SELECTED EXCERPT:
"""
Given a LL(2) grammar , how can i determine if it is strong ?

  • 3
    $\begingroup$ I am not sure if this is in the scope of cstheory since this does not seem to be a research-level question. Please read the FAQ. $\endgroup$
    – Kaveh
    May 7, 2011 at 20:35
  • 10
    $\begingroup$ what is a "strong" grammar ? $\endgroup$ May 8, 2011 at 5:43

2 Answers 2


From http://slkpg.com/llkparse.html

Definition:  A grammar G = ( N, T, P, S ) is said to be strong
LL(k) for some fixed natural number k if for all
nonterminals A, and for any two distinct A-productions in the grammar

$A \rightarrow \alpha$

$A \rightarrow \beta$

$FIRST_k ( \alpha \,\, FOLLOW_k (A) ) \cap FIRST_k ( \beta \,\, FOLLOW_k (A) ) = \emptyset$

That is, each parsing decision is based only on the next k tokens of the
input for the current nonterminal that is being expanded.

The term strong is misleading here. Strong LL(k) languages are a proper subset of LL(k) languages, and every LL(k) grammar is also strong LL(k). So the answer is that if you have an LL(2) grammar, it is strong LL(2).

Briefly, the use of FOLLOW sets causes some left context information to be lost. A more interesting question is give an example of an LL(k) grammar that is not strong. Consider the classic example of a grammar that is LL(2), but not strong LL(2).
"""
EXERCISE SET:
- 1) Translate this sentence from the discussion of strong LL(k) grammars into Spanish: "That is, each parsing decision is based only on the next k tokens of the input for the current nonterminal that is being expanded."
- 2) Write out the passage of the strong LL(k) grammar discussion from "The term strong" to "not strong LL(2).", word for word.
- 3) Resume the strong LL(k) grammar discussion after its final sentence and write what comes next.

DATASET EXTRACT:
"""
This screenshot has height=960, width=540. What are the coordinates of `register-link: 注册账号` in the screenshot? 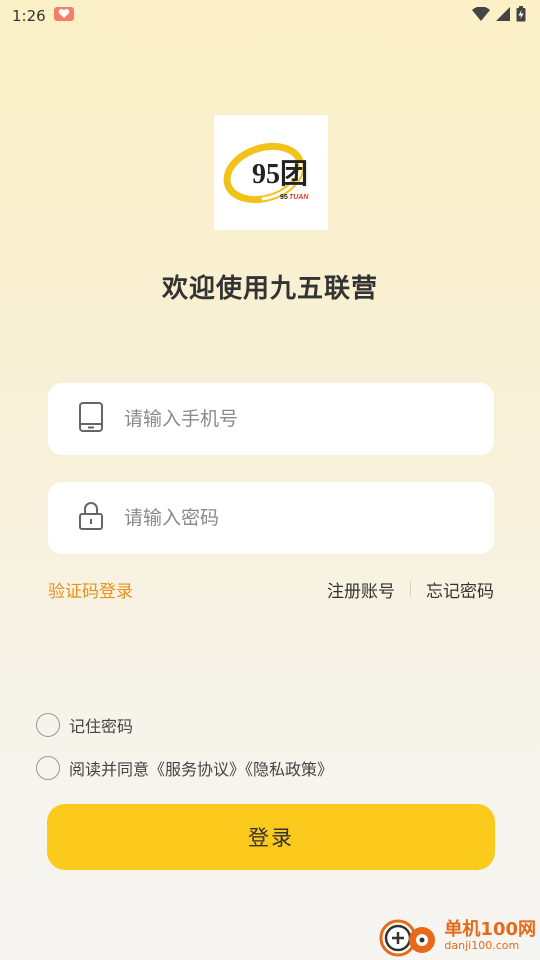 It's located at (361, 590).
"""
TASK RESULTS:
- 1) Es decir, cada decisión de análisis sintáctico se basa únicamente en los siguientes k tokens de la entrada para el no terminal actual que se está expandiendo.

- 2)
The term strong is misleading here. Strong LL(k) languages are a proper subset of LL(k) languages, and every LL(k) grammar is also strong LL(k). So the answer is that if you have an LL(2) grammar, it is strong LL(2).

Briefly, the use of FOLLOW sets causes some left context information to be lost. A more interesting question is give an example of an LL(k) grammar that is not strong. Consider the classic example of a grammar that is LL(2), but not strong LL(2).

- 3)
S -> a A a

S -> b A b a

A -> b

A ->

The problem is that "ba" predicts both of the S productions. The left context before the A is needed to resolve the conflict. This grammar is made strong LL(2) by adding a new, duplicate nonterminal A2 in the following way.

S -> a A a

S -> b A2 b a

A -> b

A ->

A2 -> b

A2 ->

Now the left context is not needed because A and A2 are different nonterminals.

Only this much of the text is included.